I'm reading this(PDF) derivation of the capacitance of a thin conducting disk. The surface charge density of such a disk can be shown to be:
$\sigma(r) = \frac{Q}{4\pi a\sqrt{a^2 – r^2}}$ (in Gaussian units)
where r is a point on the disk, and a is the radius of the disk.
The text at the end of the first page states:
"If we let s measure the distance radially inward from the circumference of the disk, then
the charge density (3) varies as $\frac{1}{\sqrt{s}}$ for small s. However, the charge density near the edge of a conductor whose surfaces intersect at an exterior angle of $\frac{3π}{2}$, as in the present problem, is known to vary as $\frac{1}{\sqrt[3]{s}}$, for s measured normal to the edge along either surface."

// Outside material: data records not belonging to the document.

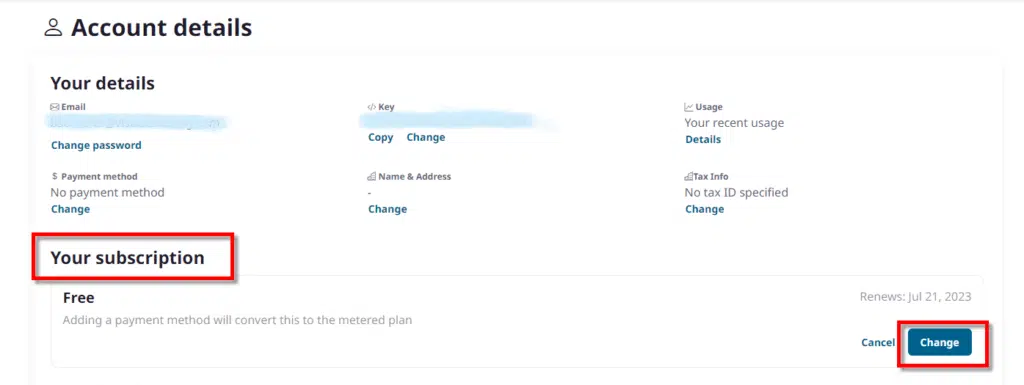1024x385 pixels.
Task: Click the chart icon next to Usage
Action: [x=689, y=107]
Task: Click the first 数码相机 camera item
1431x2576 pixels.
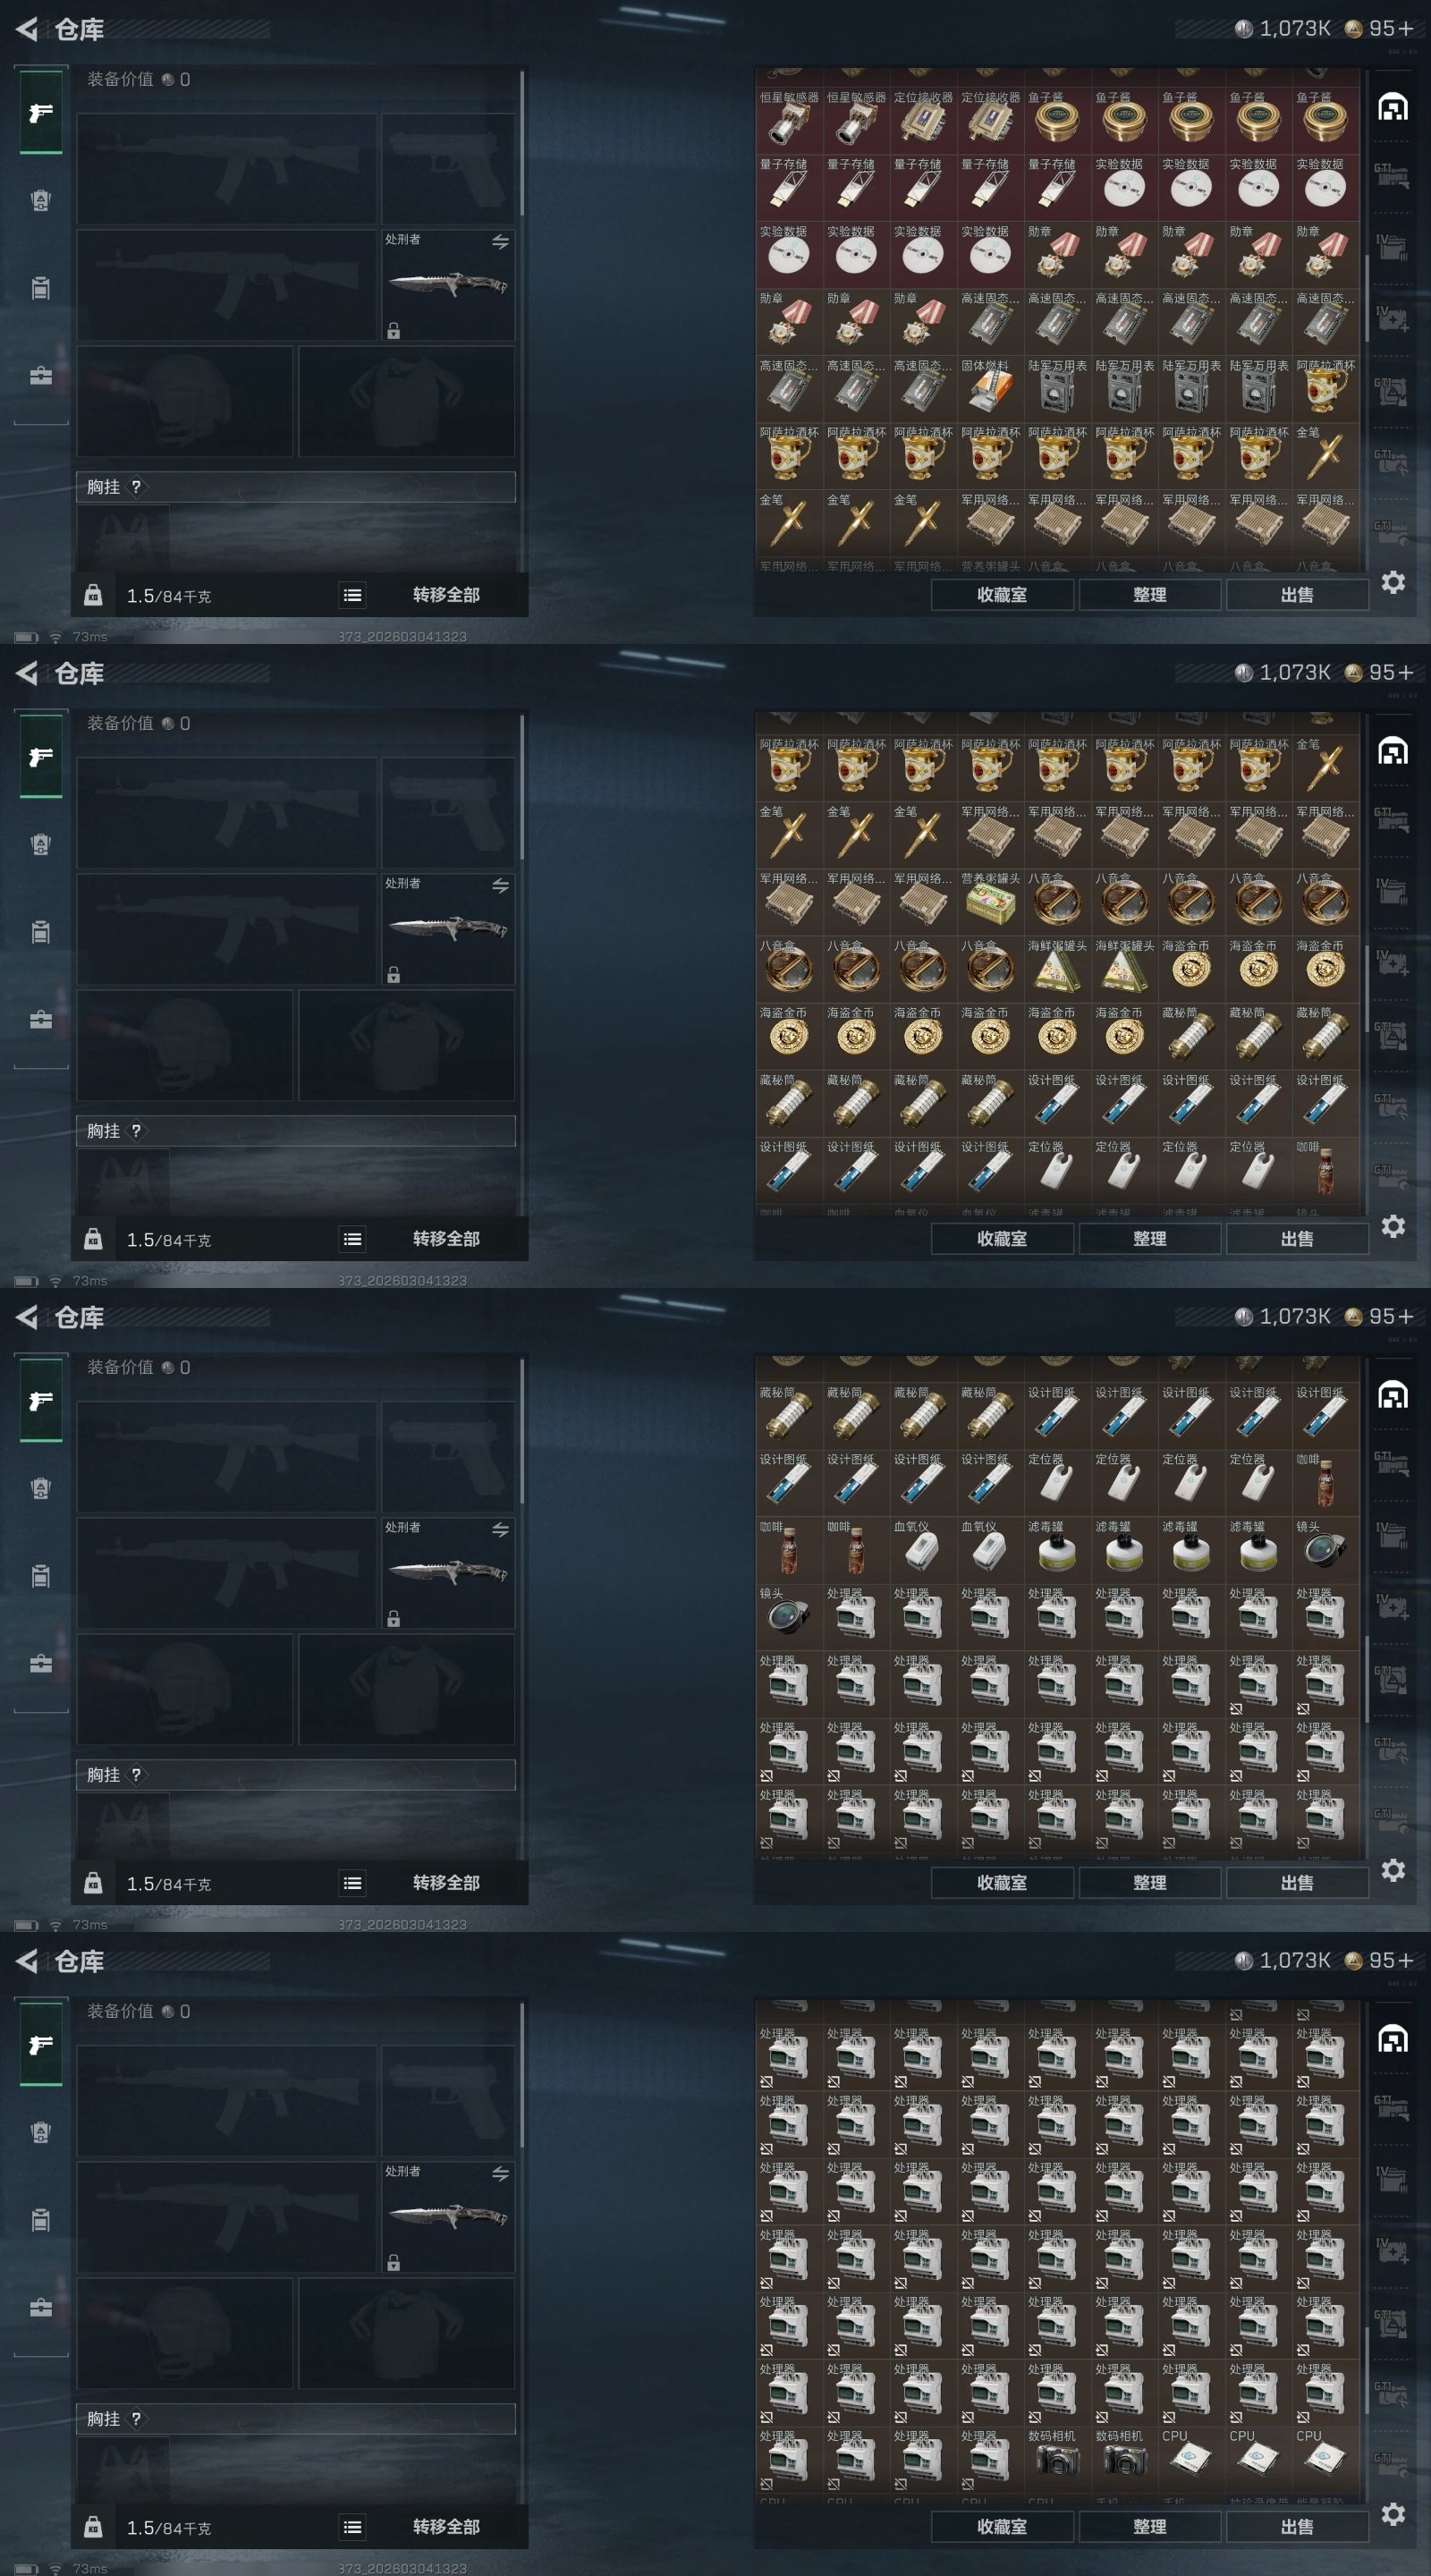Action: 1057,2458
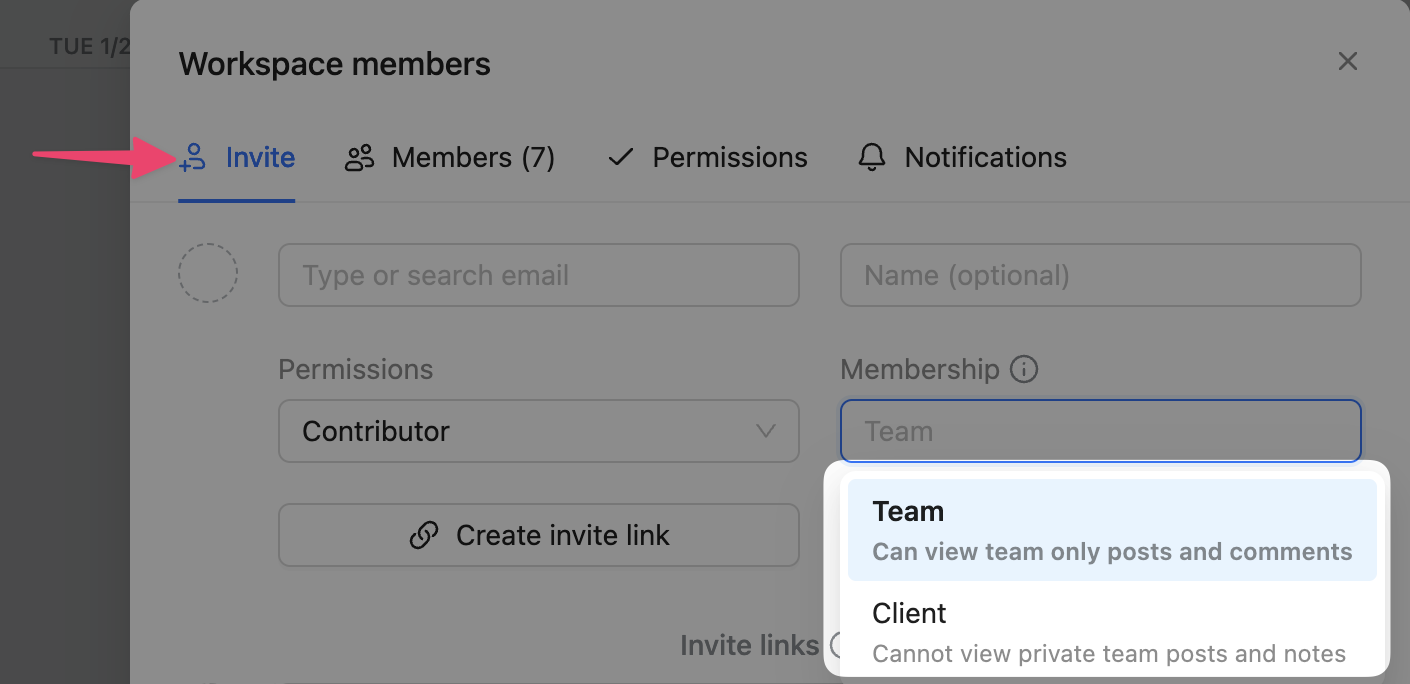1410x684 pixels.
Task: Choose Client membership option
Action: point(1108,632)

I am having trouble visualizing what the author means by this. Could someone help me understand the geometry better? Thanks.
Best Answer
In the passage you quoted, McDonald is describing the very edge of the thin conducting disk. Recall that although the disk is thin, it does have a finite thickness. Therefore, its edge looks like this, with the conductor drawn in grey:
One way to describe this geometry is to say the internal angle is $\pi/2$. McDonald chooses to instead say that the exterior angle is $3\pi/2$. He does this to maintain consistency with the reference he cites (Jackson): if you look up figure 2.13 on page 78, you'll notice this angle being described as $3\pi/2$.